Aside from the incredibly patronising and condescending final clause (is any demographic ‘normally interested’ in ministerial jobs?) this is very interesting – though please note that I haven’t seen any similar claims about Facebook data anywhere else. If Ed Miliband is to land in Number 10 next year he needs to consolidate Labour’s traditional lead among women of working age. If Lynton Crosby has encouraged this group to think again about the Conservatives – or indeed if women cast their votes with the same party split as do men – it’s game over for Labour.
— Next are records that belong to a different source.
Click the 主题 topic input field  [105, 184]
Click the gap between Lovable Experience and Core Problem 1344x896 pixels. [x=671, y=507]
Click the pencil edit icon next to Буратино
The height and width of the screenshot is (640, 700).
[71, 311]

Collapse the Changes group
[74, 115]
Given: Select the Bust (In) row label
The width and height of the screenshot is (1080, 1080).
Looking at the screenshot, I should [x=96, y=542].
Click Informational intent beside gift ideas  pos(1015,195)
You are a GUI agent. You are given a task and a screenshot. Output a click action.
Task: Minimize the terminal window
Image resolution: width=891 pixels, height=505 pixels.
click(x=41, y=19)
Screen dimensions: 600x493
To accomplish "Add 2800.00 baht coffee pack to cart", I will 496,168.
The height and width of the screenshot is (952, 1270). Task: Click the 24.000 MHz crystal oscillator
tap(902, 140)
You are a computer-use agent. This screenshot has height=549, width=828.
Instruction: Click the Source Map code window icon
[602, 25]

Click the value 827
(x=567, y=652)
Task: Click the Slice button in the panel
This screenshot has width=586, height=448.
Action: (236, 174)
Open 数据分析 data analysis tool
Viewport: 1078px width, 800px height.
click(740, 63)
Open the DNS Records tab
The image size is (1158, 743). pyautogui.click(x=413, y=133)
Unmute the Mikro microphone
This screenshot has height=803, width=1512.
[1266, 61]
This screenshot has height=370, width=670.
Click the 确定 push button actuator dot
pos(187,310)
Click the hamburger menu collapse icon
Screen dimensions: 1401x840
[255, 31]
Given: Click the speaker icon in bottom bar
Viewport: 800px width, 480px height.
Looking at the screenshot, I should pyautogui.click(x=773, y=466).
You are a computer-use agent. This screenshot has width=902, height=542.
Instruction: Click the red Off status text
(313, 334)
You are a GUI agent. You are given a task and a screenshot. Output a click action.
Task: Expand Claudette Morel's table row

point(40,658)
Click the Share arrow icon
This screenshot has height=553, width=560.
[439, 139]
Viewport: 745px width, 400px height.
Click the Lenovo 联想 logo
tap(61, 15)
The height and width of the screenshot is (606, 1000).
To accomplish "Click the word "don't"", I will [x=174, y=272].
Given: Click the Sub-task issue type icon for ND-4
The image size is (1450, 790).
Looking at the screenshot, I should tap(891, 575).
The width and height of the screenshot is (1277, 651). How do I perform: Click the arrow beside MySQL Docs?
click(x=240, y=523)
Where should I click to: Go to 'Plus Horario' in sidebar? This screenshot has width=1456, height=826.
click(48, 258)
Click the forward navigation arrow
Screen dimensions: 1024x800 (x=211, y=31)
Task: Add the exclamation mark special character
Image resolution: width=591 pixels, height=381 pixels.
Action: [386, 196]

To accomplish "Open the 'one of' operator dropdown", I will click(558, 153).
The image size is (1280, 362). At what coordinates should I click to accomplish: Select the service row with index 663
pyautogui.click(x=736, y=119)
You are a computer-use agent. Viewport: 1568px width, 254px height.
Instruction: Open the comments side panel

What Kirkup doesn’t tell us becomes all-important: what were these women saying? The Westminster village and its journalists have been deeply upset by Mr Gove’s demotion. To an extent the lack of balance can be explained by Gove’s excellent media contacts particularly when compared against Nicky Morgan whose rapid rise – itself partly explained by the patronage of George Osborne – has left her without a media support base. But the polling data tells us that Gove was very unpopular with parents (who vote) as well as ‘the Blob’ (who also, let’s remember, vote). So perhaps these 25-44 women – who are also the group of women most likely to have kids in school – will have been positive about the reshuffle. If I were Lord Ashcroft, I’d be putting a poll in the field around now.
As the dust settles, both wings of the Conservative party can claim to have been ill-served, but the moderate, pro-EU wing appears to have lost both its standard bearers, Clarke and Grieve, so effectively there has been a shift to the right. None the less, the sacked Owen Paterson has hit out especially bitterly and has apparently reached out to Dominic Cummings who is known mainly for being one of Mr Gove’s particularly-aggressive lieutentants during his time at the DfE. Unlike all too many MPs, Paterson had business experience before entering Parliament (though on the two occasions I heard him speak he used the same single anecdote about being in Prague when the communists lost power and rather implausibly equated life under the Czechoslovakian Communist Party with Britain under a potential Miliband administration) and may find kicking his heels on the backbenches intolerable. He, together with Liam Fox, who decided to take offence at the apparent low-grade job offer (at the same level offered to the similarly-disgraced David Laws when he was invited to rejoin the government), can make mischief.
So in some senses Cameron has moved forward – he has lanced the government of its least popular appointment – yet in axing Grieve and Clarke, as previously mentioned, and promoting Eurosceptic Philip Hammond to the Foreign Office he has continued to create circumstances where the Conservatives ‘bang on’ more than they need about Europe. The coming weeks will make it clearer whether, having caught the attention of working women, he has brought them to his side.